Tuesday, August 09, 2011

Recovering Under Overwhelming Force

Will be doing a workshop in a few days and I want to think out loud here. Nick wants me to do self defense law, and that's easy. One of the standards. He also keyed on an article I wrote for YMAA and wants a class on recovering from overwhelming force.

It's one of those things that is so inherent in my assumptions that I hadn't thought about breaking it out. I mean, physical self-defense is what happens when you are losing. Deadly force is justified because you are about to die-- so having a solid base or good structure or room to move or time to think or space and time for feints or a single opponent in your weight class are all really, really unlikely.

So, brainstorming, this is how I plan to structure it:
  • Super brief Logic of Violence intro: Self-defense predicates on a threat doing something bad. The threat will be doing whatever he does for a specific goal and with definite parameters (don't get caught, don't get hurt and two more). His choice of time, place victim and specific situation derive from the goals and parameters. His choice of time, place, victim and situation also completely drives who the victim will be and what the victim must defend against.
  • Quick talk that most crimes involve psychological dominance rather than injury for very logical reasons, at least in this country. Signs of psych dominance, signs it might go bad, decision points and the one thing you absolutely don't want to do.
Then the actual elements of physical dominance (speed to freeze your brain, power, compromised structure, constant movement... that kind of stuff) and what to do:
  • Beating the OODA loop-induced freeze.
  • Fighting emptiness: Not the direct skill needed under an assault, but a habit and way of thinking that helps with other direct skills. It sounds esoteric, but fighting emptiness is just ignoring our primate instinct with other humans to try to match force with force and instead use our force on the undefended place, or get to the flank or squeeze out of a lock or wall pin through the gap... it's a pretty universal principle.
  • Which leads to exploitation of the threat's momentum.
  • Pocket structure: Finding and training places where you can create structure to hit hard with only some bones in alignment.
  • Trying to come up with a name for this one. "Gift-blasting?" Often, the thing the bad guy does to compromise your structure, (like whipping your jacket over your head and forcing your head down) gives you something cool, like a powerful falling shoulder slam directly into his knees if you can see it. It plays a little off the fighting emptiness concept because most people instinctively try to rise directly against the force and fail to see the gift.
If there's time we might go into the fighting the mind stuff, but it already looks fairly ambitious for the time slot.

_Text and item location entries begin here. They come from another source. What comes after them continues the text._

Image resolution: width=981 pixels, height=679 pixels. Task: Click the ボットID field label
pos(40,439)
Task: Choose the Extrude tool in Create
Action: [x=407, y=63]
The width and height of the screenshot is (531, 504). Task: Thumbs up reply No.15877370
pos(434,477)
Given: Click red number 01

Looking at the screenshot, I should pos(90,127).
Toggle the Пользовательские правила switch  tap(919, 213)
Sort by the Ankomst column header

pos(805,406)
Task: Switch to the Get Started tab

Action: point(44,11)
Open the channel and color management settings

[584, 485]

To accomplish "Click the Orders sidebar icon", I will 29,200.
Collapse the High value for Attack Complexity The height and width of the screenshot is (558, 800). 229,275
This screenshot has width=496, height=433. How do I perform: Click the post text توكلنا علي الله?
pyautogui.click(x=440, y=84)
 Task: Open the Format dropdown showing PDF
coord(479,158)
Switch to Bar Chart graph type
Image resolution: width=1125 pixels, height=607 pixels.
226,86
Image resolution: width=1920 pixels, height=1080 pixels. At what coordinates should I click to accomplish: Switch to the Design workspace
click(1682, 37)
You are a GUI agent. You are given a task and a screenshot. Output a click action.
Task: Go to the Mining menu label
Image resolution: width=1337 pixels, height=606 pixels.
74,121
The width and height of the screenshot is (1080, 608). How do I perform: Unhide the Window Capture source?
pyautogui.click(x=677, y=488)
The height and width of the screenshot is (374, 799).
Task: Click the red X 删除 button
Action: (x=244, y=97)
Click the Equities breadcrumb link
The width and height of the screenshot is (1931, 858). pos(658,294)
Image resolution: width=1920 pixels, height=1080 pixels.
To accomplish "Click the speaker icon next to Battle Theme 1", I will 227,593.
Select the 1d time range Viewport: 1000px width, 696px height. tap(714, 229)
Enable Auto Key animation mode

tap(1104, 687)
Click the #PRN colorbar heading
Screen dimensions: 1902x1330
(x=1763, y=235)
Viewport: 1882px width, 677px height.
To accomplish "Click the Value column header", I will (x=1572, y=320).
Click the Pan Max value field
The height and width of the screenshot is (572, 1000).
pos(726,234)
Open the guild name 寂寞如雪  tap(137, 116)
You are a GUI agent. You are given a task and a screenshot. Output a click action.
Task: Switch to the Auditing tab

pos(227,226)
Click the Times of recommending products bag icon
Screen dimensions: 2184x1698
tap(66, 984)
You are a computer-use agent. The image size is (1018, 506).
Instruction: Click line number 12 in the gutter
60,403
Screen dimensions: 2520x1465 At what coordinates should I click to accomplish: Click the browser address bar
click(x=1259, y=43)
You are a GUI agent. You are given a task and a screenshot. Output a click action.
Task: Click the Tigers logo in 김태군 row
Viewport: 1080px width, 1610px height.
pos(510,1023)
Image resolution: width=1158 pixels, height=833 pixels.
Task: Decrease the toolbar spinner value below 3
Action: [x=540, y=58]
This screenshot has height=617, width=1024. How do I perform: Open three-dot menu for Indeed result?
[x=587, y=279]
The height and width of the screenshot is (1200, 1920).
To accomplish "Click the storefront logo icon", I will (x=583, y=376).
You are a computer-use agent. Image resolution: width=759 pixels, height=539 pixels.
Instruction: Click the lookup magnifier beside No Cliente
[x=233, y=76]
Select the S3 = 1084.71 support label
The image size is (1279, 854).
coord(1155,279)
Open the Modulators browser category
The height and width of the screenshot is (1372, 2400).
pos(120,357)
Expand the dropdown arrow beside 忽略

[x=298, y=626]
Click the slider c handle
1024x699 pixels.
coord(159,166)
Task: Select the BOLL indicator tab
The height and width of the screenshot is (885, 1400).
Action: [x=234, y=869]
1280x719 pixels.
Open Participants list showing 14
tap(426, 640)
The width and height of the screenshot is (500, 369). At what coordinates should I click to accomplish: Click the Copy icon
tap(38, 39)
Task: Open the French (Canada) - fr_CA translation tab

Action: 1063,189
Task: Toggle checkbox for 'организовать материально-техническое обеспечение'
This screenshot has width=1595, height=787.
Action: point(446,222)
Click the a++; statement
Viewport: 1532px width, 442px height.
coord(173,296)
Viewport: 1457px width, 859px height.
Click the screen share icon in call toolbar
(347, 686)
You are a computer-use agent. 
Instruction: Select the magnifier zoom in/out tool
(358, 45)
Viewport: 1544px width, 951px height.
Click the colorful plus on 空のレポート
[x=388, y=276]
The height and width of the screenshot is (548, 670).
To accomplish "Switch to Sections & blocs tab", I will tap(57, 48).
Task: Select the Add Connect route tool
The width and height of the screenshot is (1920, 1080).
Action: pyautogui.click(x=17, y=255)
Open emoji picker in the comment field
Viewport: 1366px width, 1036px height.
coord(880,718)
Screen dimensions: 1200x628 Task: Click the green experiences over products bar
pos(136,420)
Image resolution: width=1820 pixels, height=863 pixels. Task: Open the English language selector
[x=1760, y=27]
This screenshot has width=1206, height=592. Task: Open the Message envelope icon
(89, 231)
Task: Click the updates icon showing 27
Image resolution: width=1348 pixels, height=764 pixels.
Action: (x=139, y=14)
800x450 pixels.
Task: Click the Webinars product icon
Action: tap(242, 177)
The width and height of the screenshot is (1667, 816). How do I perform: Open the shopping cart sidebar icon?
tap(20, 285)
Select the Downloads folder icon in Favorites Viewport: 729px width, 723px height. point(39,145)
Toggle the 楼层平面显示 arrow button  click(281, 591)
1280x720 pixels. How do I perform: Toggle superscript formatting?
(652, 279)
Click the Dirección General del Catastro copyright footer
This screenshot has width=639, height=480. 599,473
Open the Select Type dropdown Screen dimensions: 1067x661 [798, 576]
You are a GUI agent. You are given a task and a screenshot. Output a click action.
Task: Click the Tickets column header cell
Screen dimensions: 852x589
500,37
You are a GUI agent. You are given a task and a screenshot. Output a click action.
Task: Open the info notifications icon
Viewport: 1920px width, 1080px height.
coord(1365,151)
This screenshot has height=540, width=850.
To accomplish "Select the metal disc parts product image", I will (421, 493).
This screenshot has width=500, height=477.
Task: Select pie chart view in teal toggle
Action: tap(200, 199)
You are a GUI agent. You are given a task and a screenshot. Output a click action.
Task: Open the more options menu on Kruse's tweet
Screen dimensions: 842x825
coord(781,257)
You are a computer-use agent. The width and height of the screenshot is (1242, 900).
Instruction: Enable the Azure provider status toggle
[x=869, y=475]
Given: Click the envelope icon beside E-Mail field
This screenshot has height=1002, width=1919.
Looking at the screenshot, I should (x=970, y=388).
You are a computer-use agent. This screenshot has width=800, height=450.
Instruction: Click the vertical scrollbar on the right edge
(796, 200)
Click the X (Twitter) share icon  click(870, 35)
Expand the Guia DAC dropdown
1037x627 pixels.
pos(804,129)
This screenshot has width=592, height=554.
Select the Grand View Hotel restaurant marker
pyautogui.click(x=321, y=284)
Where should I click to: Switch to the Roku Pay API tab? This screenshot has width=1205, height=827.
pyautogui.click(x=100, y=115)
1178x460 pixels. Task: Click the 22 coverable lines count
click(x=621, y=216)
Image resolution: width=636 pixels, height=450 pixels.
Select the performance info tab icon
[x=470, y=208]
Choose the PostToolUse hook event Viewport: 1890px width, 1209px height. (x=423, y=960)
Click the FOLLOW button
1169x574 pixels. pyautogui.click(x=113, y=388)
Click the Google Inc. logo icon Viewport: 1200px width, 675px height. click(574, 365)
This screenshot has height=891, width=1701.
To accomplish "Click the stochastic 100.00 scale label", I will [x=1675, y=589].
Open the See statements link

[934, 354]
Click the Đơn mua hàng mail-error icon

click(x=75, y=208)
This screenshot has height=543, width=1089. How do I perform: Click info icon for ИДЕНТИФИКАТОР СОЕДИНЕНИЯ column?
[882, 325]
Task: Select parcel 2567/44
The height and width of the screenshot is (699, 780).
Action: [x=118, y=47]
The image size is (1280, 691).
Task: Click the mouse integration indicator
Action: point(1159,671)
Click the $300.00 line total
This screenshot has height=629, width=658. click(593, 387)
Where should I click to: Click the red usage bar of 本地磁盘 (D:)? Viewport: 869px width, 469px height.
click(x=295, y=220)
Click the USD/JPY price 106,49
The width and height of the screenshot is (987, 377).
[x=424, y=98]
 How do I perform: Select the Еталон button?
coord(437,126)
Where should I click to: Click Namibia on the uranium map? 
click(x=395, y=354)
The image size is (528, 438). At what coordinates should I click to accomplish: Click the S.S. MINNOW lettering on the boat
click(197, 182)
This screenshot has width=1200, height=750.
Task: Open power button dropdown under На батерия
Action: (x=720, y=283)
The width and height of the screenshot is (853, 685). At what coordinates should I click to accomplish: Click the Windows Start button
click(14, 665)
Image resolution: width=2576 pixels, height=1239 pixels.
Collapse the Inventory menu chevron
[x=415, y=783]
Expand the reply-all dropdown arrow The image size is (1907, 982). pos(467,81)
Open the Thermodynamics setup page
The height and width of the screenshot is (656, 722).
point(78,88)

Does that look like a good intro?

Anyway, if you're going to be in the Boston area Friday:
And, for that matter, Saturday in Rhode Island:

10 comments:

Maija said...

Unfreezing, emptiness, working with movement and space, gifts, and potentially mind work?
Sounds like an awesome combination ... All the stuff I'm super interested in :-)

Jake said...

Looks interesting. It covers a lot of the ground that we address with the SPEAR system (weathering the ambush, getting back in the fight), but I'd be interested to see your take on it.

Hollis Easter said...

Rory, I love reading your blog, but I won't be able to attend your workshop this weekend. For those of us stuck out in the wilds, would you be willing to elaborate on the "one thing [we] absolutely don't want to do"?

Thanks!

Rory said...

Sure, Hollis. Don't make it personal. Asocial is usually also impersonal. I want your wallet. I show you the gun to make you give me your wallet. You say something like, "You don't have the guts to pull the trigger" and you create a different situation.

Hollis Easter said...

A really good point--and quite similar to things we talk about in my field. I do a lot of work with suicide intervention, and you'd be amazed how many people try to "help" by saying things like "we both know you aren't really going to kill yourself" or "what happens when you get it wrong and just injure yourself?". In both cases, we've taken a person who's in an unstable situation with him/herself and added a new aspect of instability: personal confrontation with us, because we've challenged the capability and agency of a person who's already feeling threatened. Bad things happen.

Your point makes a lot of sense--if I don't want him to use the knife on me, don't dare him to use it.

Valeer Damen said...

This sounds like a really wonderful seminar that I would love to attend. I'm stuck on the other side of the pond, unfortunately. Do you ever happen to come across to Europe, by any chance? Thanks for all your sharing and wisdom. There's so few places to find this depth of thinking.

Rory said...

Valeer-
If plans come together I'll be in the UK in late spring and then either Sweden or the Netherlands for a follow-up. Any of those close enough to you?

Anonymous said...

Were in Sweden?

Rory said...

Not sure. The group I'm in contact with has hosted seminars in Stockholm and Gothenbourg. If and when things get confirmed, I'll definitely put the information here and on the website, chirontraining.com.

Valeer Damen said...

Wow, UK and perhaps the Netherlands! That would be wonderful. I live in the Netherlands. Sweden I've never been to before. I'll keep an eye on your schedule then!